Hi Wuff.
If you get coloured glass too hot you can 'burn out' the colours. I suspect this was overheated in the glory hole after pick-up, so the top surface was damaged. Another (slight) possibility is that the colours are sensitive to reducing / oxidising atmospheres, and the colours have been oxidised.
Thank you for confirming one of my suggestions as likely cause: overheating - which obviously would be more critical for some colours than others.
Now - at which state?
1.step: canes are laid out on heated plate. What doesn't really show up in the images: the fact that canes are all of slightly different length shows up when viewing the weight through the base. So the cane ends sitting on the plate turned grey - unlikely at this stage, as the plate wouldn't be that hot.
2.step: canes are taken up with a first gather of glass - which doesn't have any effect on the colours at this end, and even less likely at the other cane ends.
3.step: what? I always assumed that a second gather of glass would be added to the other end - or would the canes and first gather go directly into the glory hole? If my assumption (second gather) is correct, I would be surprised that this would still be too hot, after being transferred from the glory hole to the (unfinished) weight. On the other hand - if a second gather is added outside, and then the entire piece is put into the glory hole again, I would assume to see the overheating effect not on one side only.
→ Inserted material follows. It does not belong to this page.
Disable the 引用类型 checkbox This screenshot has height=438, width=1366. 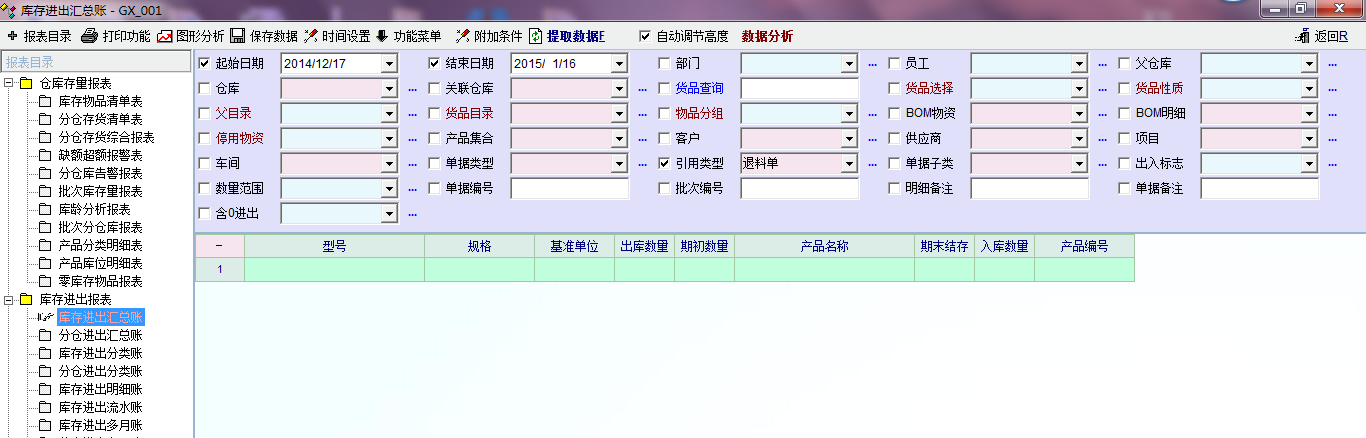point(665,163)
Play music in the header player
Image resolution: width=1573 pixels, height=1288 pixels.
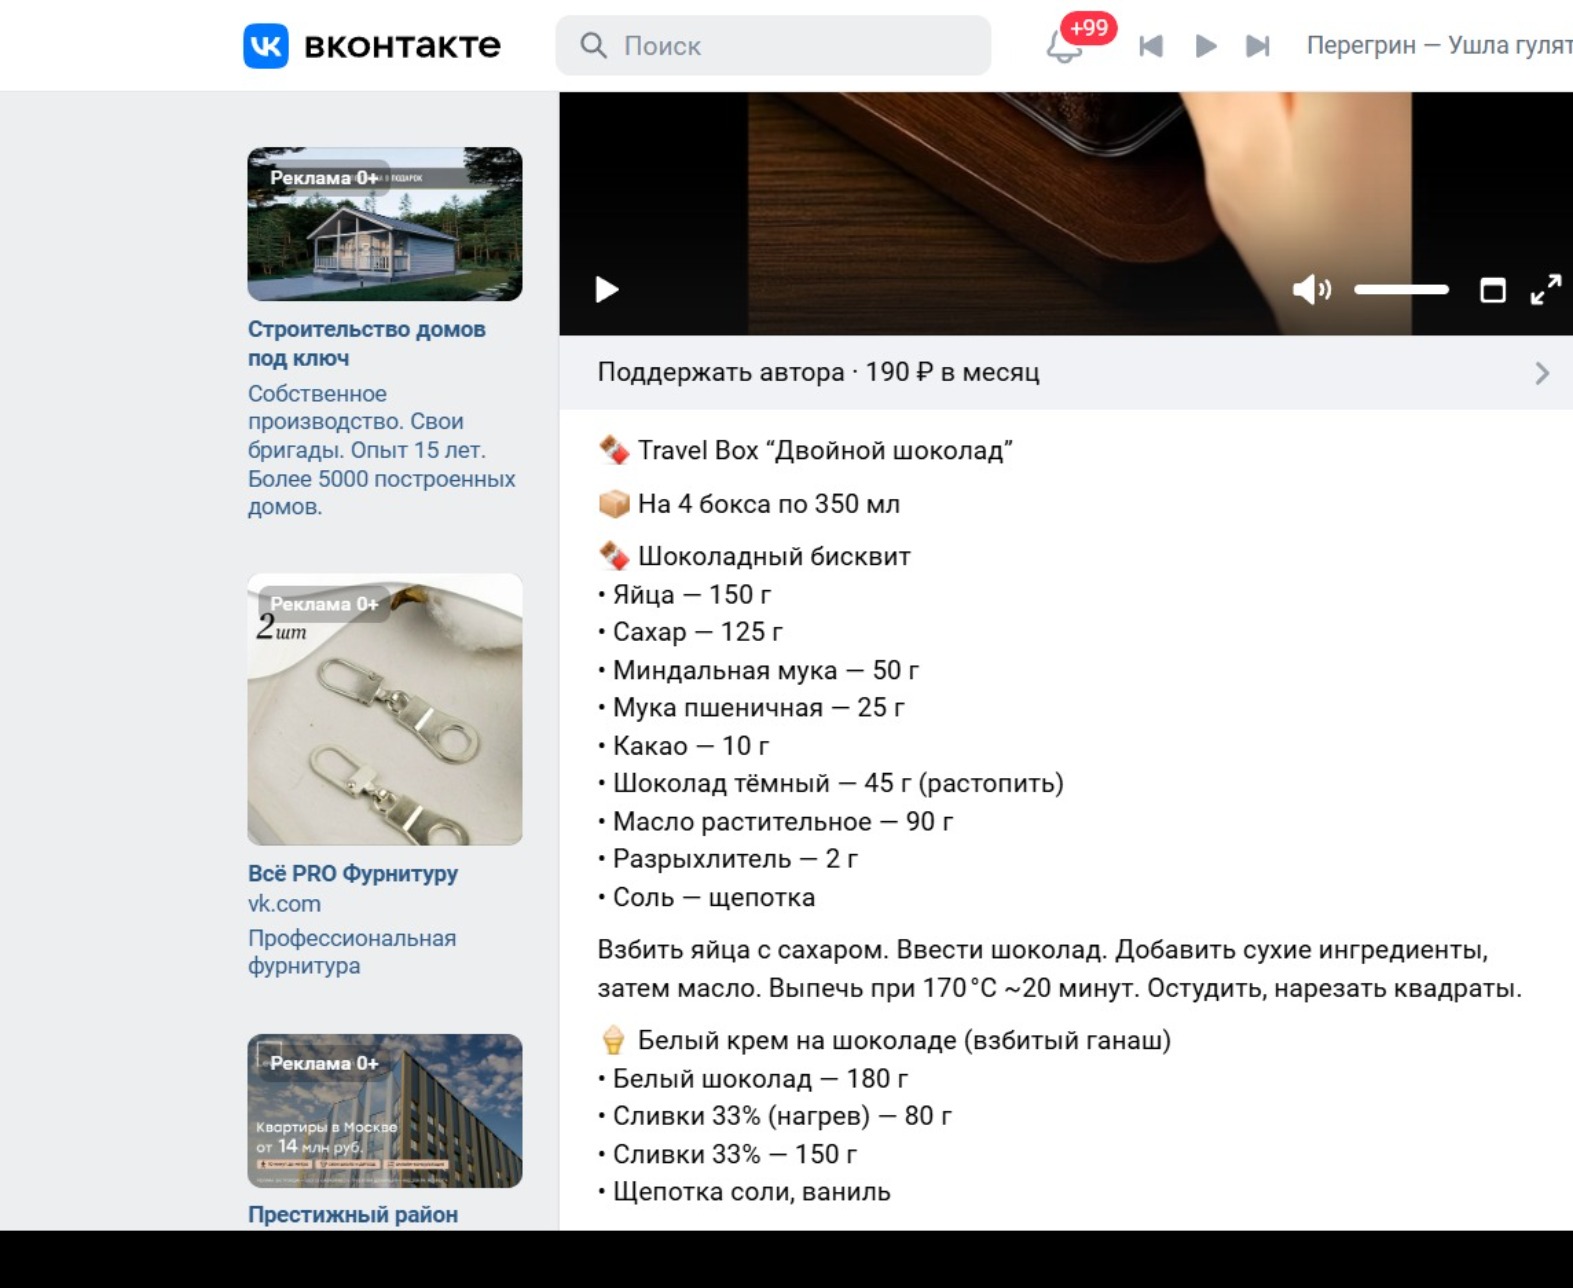click(x=1205, y=46)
On the ID front, I have never been convinced that there were many paperweights 'made in China with Murano canes'. There may have been some, but I suspect Murano canes were quickly copied. The canes in your weight do have a Murano air to them though. Could it be a Murano whose base was never polished because of the damage to the canes?
I am sure Murano canes have been copied in China - but these would be exceptionally good copies: they all show up in the Effetre catalogue (not sure which year my copy is), and two I actually have amongst my sample canes.
If not made in China, I see two possibilities:
1. Made in Murano and not finished - but is polishing that time consuming that a "second" would be ground flat, but not polished?
2. Made somewhere else in the world - as we know Murano canes were also used e.g. in the USA, but I have never heard about US makers copying Murano canes. Would this be more likely?